Security - Protecting an insert statement from malicious code

Question

I'm building a commenting system. The comment is sent to a stored procedure in SQL.

What is the best way to prevent html, script, or SQL queries to be injected into the table? I want to do this server-side.

For example:

INSERT INTO MyTable (UserID, Comment) VALUES (@UserID, @Comment)

What would be the best way to deal with the comment field and remove any potential HTML, Scripts, or Queries to prevent attacks? Or to drop the insert if it contains certain characters? Eventually I want the user to be able to insert a link though, which would render in on the site as a clickable link...

Just new to this security stuff and obviously it's important.

Thank you so much.

Answer 1

1. Use parameterised statements (as you appear to be doing) with parameters for all variables and you have nothing to worry about from SQL injection.

2. HTML and JS injections are a concern to do with the page output phase, not database storage. Trying to do HTML escaping or validation in the database layer will be frustrating and fruitless: it's not the right place to be dealing with those concerns, you'll miss or mis-handle data, and the tools for string manipulation in SQL are weak.
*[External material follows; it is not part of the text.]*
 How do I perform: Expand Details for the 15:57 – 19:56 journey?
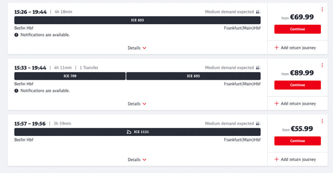[x=137, y=160]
Don't think in terms of detecting “attacks”, because blacklists will always fail. Instead aim to handle all text correctly, and then you'll be secure as a side effect of being accurate. Variable text that you drop into an HTML file needs to be HTML-escaped; variable text that you drop into a JavaScript string literal needs to be JS-escaped.

If you're using standard .NET templates, use the <%: syntax to HTML-escape text. Use that as your output tag instead of <%= and you'll be fine. Similarly, if you're using WebForms, use the controls whose Text property is automatically HTML-escaped. (Unfortunately this is inconsistent.) Where you have to generate markup directly, use HttpUtility.HtmlEncode explicitly.

Encoding for JavaScript string literals is a little trickier. There is HttpUtility.JavaScriptStringEncode, but JS strings commonly live inside HTML <script> blocks (making the </ sequence dangerous where it isn't in native JS), or in HTML inline event handlers (where you would need to JS-encode and then HTML-encode as well). It tends to be a better strategy to encode the data you want to send to JS in the DOM using regular HTML-escaping, for example in a data- attribute or an <input type="hidden">, and have the JS grab the value from the DOM.

If you really have to allow the user to input custom markup, then you'll need to filter it at input time to a small whitelist of approved elements and attributes. Use an existing HTML purifier library.